Une immigration sélective au Canada

Par Bernard M.
Publié le 20 novembre 2005 à 07:28

Deuxième destination mondiale des migrations, le Canada a un système sélectif et planifié pour gérer des flux jugés essentiels à la bonne marche de l'économie.

Le Canada est la deuxième destination mondiale des migrations, après l'Australie. Il rassemble plus de 200 groupes ethniques différents. En 2004, quelque 190 000 personnes ont obtenu la citoyenneté canadienne. Chaque année, ce pays de 32 millions d'habitants – dont un sur six est issu de l'immigration – accueille entre 220 000 et 240 000 nouveaux arrivants.

Le gouvernement vient de réévaluer, pour l'an prochain, ses objectifs à 300 000 immigrants.



«L'immigration a toujours été et continuera d'être un outil primordial à la construction du Canada, affirme Joe Volpe, ministre fédéral de l'Immigration.
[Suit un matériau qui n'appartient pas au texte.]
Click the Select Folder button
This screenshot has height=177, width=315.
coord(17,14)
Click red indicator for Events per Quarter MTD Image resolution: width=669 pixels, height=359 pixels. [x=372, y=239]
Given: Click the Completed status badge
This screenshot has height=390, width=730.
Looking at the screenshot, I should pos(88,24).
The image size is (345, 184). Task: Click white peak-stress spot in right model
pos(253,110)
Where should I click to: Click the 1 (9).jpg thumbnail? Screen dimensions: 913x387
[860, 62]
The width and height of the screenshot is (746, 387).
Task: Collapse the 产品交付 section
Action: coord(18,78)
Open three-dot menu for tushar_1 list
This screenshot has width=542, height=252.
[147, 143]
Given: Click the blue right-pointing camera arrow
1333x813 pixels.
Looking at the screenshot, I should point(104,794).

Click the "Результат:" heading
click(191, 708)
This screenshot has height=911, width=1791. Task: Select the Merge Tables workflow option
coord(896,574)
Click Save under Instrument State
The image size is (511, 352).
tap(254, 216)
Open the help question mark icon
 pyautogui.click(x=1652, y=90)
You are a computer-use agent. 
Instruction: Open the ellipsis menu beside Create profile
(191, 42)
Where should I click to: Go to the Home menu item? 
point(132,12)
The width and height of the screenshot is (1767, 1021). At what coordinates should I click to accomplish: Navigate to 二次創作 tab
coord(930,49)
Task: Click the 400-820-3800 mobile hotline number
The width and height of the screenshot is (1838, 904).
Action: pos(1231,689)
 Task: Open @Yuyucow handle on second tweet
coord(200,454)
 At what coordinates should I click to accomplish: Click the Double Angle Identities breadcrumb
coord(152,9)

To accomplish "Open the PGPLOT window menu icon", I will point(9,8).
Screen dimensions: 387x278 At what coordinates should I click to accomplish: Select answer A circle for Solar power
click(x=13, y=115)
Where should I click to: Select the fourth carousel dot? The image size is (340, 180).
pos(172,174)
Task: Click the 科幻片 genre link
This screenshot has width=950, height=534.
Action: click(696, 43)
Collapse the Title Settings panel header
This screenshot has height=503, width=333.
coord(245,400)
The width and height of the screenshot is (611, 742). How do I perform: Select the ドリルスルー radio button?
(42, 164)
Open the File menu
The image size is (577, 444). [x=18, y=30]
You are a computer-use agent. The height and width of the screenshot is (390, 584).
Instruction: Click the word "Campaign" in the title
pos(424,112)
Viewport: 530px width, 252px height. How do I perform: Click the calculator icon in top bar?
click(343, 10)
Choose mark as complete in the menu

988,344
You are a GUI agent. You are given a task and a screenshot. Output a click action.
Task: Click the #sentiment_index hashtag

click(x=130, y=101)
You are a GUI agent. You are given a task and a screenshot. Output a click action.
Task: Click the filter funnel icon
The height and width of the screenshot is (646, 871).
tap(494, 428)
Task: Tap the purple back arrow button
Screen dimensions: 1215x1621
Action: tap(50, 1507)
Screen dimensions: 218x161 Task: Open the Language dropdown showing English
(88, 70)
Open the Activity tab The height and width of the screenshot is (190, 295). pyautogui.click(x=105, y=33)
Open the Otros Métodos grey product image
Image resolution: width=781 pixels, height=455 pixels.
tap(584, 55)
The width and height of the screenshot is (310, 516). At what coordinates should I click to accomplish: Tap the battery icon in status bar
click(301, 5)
Un programme d'immigration efficace est essentiel à notre prospérité économique et sociale.» Et le pays tire sa prospérité de l'immigration



Confronté à une pénurie de main-d'oeuvre dans de nombreux secteurs et dans de nombreuses régions, le Canada a choisi une immigration sélective et planifiée.



Chaque province et territoire est consulté. Les acteurs de la société civile (associations, formations politiques, chefs d'entreprises, etc.) ont aussi leur mot à dire. Les candidats sont recrutés en fonction d'une série de critères (âge, formation, polyvalence, connaissance des langues...). Quelque 60% des immigrés sont des travailleurs qualifiés ou des investisseurs, le reste relevant du regroupement familial ou de l'humanitaire. «Nous gardons l'oeil sur ces proportions, insistent les services d'immigration. Nous voulons sélectionner des candidats dont on est sûr qu'ils vont contribuer à la croissance de notre pays.»

Et, pour demander le rattachement de parents, il faut pouvoir subvenir à leurs besoins pendant dix ans. Environ 15 000 candidats ont ainsi été refusés l'an dernier.



Le délai d'attente pour obtenir un visa de résident permanent est en moyenne de deux ans. Des programmes spécifiques à chaque province, ciblant certaines professions, permettent cependant d'accélérer la procédure.

Car le souhait du Canada est désormais de mieux répartir ses immigrés dans son vaste territoire.



Tout n'est pas rose cependant : le principal problème demeure la reconnaissance des diplômes et des antécédents professionnels étrangers.

Six mois après leur arrivée, seuls 20% des immigrés disent exercer un emploi correspondant à leurs compétences.

De même, il faut compter une dizaine d'années avant qu'un nouvel arrivant n'atteigne le niveau de revenu des autres Canadiens. Et, pour les personnes nées à l'étranger, le taux de chômage est le double de la moyenne nationale.